Como estar en otro mundo

Era como estar en el cielo.

        Cientos de ángeles parecían sobrevolar las nubes al compás de suaves canciones que salían de sus labios. Eternas águilas batían sus alas en el inmenso azul que envolvía su corazón. Los dioses del Olimpo descansaban tranquilos sobre grandes cojines con la brisa del aire acariciándoles las mejillas.

        Podía incluso, fijándose un poco más, apreciar la luz de las estrellas adornando ese cielo tan intenso que no dejaba de mirarle, de seducirle, de hacer que le temblasen los brazos y las piernas mientras lo contemplaba sin descanso. Pues no podía apartar la mirada de aquel cielo, y tampoco quería.

        Alguna vez había presenciado cómo las nubes de ese cielo llovieron sobre él y le hicieron palidecer el alma. No quería ver la lluvia. No quería que su cielo sufriera. No quería que las lágrimas de agua cayesen sin remedio sobre el suelo, sin que él pudiese hacer nada.

        Podía quedarse para siempre mirando a ese azul tan tierno y tan agradable a sus ojos. Pensó que jamás podría encontrar algo que fuese tan bonito para él.

También era como estar en el océano.

        Las ondulaciones del mar no hacían más que mecerlo suavemente mientras suspiraba una y otra vez, con esa estúpida sonrisa en los labios sin saber porqué. La brisa marina le acariciaba todo el cuerpo mientras vagaba por el increíble azul del agua que se extendía hacia todas las direcciones y no le dejaba ver más allá del horizonte.

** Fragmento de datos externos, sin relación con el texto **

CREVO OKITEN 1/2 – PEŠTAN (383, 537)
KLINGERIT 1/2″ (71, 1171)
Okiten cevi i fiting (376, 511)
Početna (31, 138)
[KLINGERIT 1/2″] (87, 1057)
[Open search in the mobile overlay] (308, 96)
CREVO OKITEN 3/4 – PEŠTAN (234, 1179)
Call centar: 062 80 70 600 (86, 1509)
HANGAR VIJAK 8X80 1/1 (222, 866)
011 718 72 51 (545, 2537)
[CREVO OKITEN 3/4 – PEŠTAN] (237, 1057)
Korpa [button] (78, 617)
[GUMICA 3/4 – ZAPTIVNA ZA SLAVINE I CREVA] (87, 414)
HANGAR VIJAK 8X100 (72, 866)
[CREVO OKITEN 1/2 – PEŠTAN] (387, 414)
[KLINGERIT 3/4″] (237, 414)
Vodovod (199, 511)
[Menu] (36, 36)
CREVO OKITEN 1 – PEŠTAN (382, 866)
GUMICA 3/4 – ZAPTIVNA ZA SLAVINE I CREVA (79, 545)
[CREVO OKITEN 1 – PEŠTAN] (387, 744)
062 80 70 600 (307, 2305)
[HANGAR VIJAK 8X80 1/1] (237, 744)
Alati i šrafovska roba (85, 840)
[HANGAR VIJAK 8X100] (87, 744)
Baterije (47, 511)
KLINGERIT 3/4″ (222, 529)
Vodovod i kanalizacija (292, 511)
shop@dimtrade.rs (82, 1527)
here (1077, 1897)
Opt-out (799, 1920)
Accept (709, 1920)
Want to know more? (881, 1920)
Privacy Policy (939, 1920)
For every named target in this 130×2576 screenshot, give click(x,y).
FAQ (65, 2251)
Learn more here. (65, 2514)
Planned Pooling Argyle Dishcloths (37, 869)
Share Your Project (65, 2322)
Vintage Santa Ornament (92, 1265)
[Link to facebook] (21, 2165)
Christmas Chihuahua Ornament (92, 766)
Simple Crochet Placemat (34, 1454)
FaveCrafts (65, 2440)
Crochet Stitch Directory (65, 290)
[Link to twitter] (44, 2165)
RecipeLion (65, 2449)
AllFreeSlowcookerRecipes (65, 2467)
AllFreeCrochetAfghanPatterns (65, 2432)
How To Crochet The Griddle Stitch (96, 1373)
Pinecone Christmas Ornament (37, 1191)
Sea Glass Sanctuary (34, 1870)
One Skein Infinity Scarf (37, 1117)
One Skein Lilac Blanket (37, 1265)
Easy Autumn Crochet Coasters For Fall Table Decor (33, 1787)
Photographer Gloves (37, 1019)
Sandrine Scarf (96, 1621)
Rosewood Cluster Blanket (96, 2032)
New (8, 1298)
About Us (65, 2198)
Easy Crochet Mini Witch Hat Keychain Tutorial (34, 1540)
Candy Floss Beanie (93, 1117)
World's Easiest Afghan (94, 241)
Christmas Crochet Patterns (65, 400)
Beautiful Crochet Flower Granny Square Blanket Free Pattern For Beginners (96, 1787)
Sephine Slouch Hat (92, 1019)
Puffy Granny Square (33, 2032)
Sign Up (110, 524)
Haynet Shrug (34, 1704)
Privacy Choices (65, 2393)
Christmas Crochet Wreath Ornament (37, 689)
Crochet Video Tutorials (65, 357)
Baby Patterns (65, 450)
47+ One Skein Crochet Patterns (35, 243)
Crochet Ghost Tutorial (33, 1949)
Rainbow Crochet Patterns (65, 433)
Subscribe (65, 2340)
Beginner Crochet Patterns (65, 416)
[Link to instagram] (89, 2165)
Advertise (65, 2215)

        Cerraba los ojos para disfrutar al máximo de aquella sensación, queriendo cada vez más y más, pero sospechando que ese era el placer más alto al que se podía llegar. Aún así, su egoísmo le decía que no debía conformarse con tan poco.

        Oía los rumores del viento pasear por sus mejillas, e intentó relajarse sobre el agua para que su sueño no lo abandonase pronto.

Además, era como estar en otro mundo.

        En un mundo en el que todo eran sonrisas y felicidad. En donde existían palabras más dulces de las que él pudiera pronunciar.

        La única preocupación que apresaba su corazón era saber que los momentos tan perfectos como ese, no duran eternamente. Pero mientras se sumergía más y más en ese mundo, nada le importaba tanto como seguir mirando en el interior del cielo, en las profundidades del mar.

        Si sólo conseguía escuchar el canto de las aves sobre las ramas de los árboles, aunque imaginados, que también sobrevolaban sus pensamientos y le daban vueltas la cabeza. ¿Cómo le iba a importar otra cosa?

        Puede que estuviera loco, pero, y si así fuese, ¿qué más le daría? Que le dejasen tranquilo con su cielo lleno de estrellas y con su mar de suaves mecidas. Que no le molestasen mientras perdía la mirada en todo aquello y todo aquello le mirase de la misma manera. Que no se atreviesen a perturbar su sueño y su desvarío de todos los días. Que nadie dijera palabra mientras se sumía en el hermoso trance que tenía delante y del que no quería ni podía salir.


Una pálida mano le rozó la mejilla y le hizo parpadear. Su cielo se esfumó. Su mar se desvaneció.

        Pero su mundo entero aún seguía en frente de él, teñido de rubio y con una sonrisa tan deliciosa como el chocolate.

        Hyoga lo miró con una expresión un tanto preocupada a la vez que le posaba una mano en la frente y separaba los labios para preguntarle:

        —Shun, ¿estás bien?
     
        —Sí... yo... sólo estaba mirando tus ojos.